A template should work for both OS and apps, and include not just security but all settings you use, and should ideally be scripted (e.g. a template) rather than applied manually (e.g. a checklist) to eliminate human error as much as possible.

This helps in a number of ways:

  • Enables you to restore / rebuild quicker in the event that an intrusion does take place (note that you should not deploy from this template 'as is' because you know it is vulnerable, but it lets you get back to your "last known good configuration" which needs to undergo further hardening before live deployment... and don't forget to update your deployment template once you're sure its properly locked down, either)
  • Gives you a "baseline" to compare a hacked server to
  • Reduces un-necessary errors that might lead to an intrusion in the first place
  • Helps with change and patch management because when it becomes apparent that you need a patch/upgrade or procedural change for security (or any other reasons for that matter) it makes it easier to see what systems need the change, makes it easier to write tests to see if the change is applied correctly, etc).
  • If everything is as consistent as is possible and sensible it helps make unusual and suspicious events stick out that bit further.

For most of our servers we rely on host and network firewalls, anti virus/spyware software, network IDS, and host IDS for the majority of our prevention. This along with all of the general guidelines such as minimum privs, uninstalled non essential programs, updates, etc. From there we use products such as Nagios, Cacti, and a SIEM solution for various base lining and notifications of when events occur. Our HIDS (OSSEC) does a lot of SIEM type logging as well which is nice.
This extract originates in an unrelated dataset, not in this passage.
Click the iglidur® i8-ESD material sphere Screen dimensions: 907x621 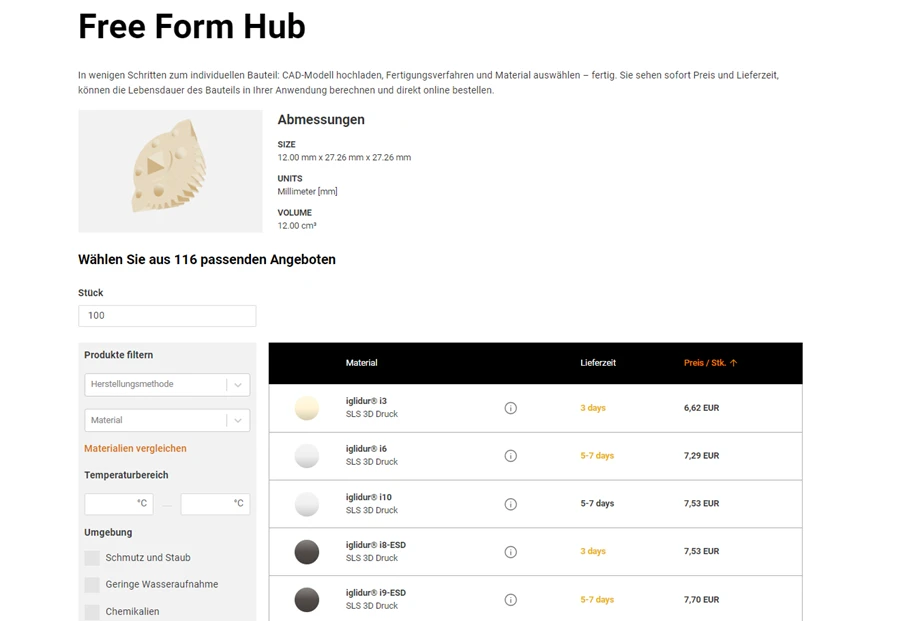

We basically try to do block stuff as much as possible, but then log centrally so if something does happen we can analyze and correlate it.


What you really want can fall down into 3 basic areas:

  1. Standard System Configuration
  2. System/Application Monitoring
  3. Incident Response

If you have any information (assurance|security) staff available, then you should definitely talk to them. While Incident Response is often the sole purview of said office, the rest should be a joint development effort across all affected parties.

At the risk of self-pimping, this answer to a related question should index a lot of useful resources for you: Tips for Securing a LAMP Server.

Ideally, you should have the smallest number of supported OSes, and build each one using a base image. You should only deviate from the base as much as is required to provide whatever services that server provides. The deviations should be documented, or may be required if you have to meet PCI/HIPAA/etc. or other compliances. Using deployment and configuration management systems can help out a lot in this respect. The specifics will depend a lot on your OS, cobbler/puppet/Altiris/DeployStudio/SCCM, etc.

You should definitely perform some kind of regular log review. Given the option a SIEM can be very helpful, but they also have the downside of being expensive both in purchase price and build-out costs. Check out this question from the IT Security SE site for some comments on log analysis: How do you handle log analysis? If this is still too heavy, even common tools such as LogWatch can provide some good context for what's going on. The important piece, though, is just taking the time to look at the logs at all. This will help you get acquainted with what constitutes normal behavior, so that you can recognize abnormal.

In addition to log review, monitoring the state of the server is also important. Knowing when changes occur, whether planned or not, is crucial. Utilizing a local monitoring tool such as Tripwire can alert the admin to changes. Unfortunately, much like SIEMs and IDSes has the downside of being expensive to tune and/or purchase. Moreover, without good tuning, your alert thresholds will be so high that the any good messages will be lost in the noise and become useless.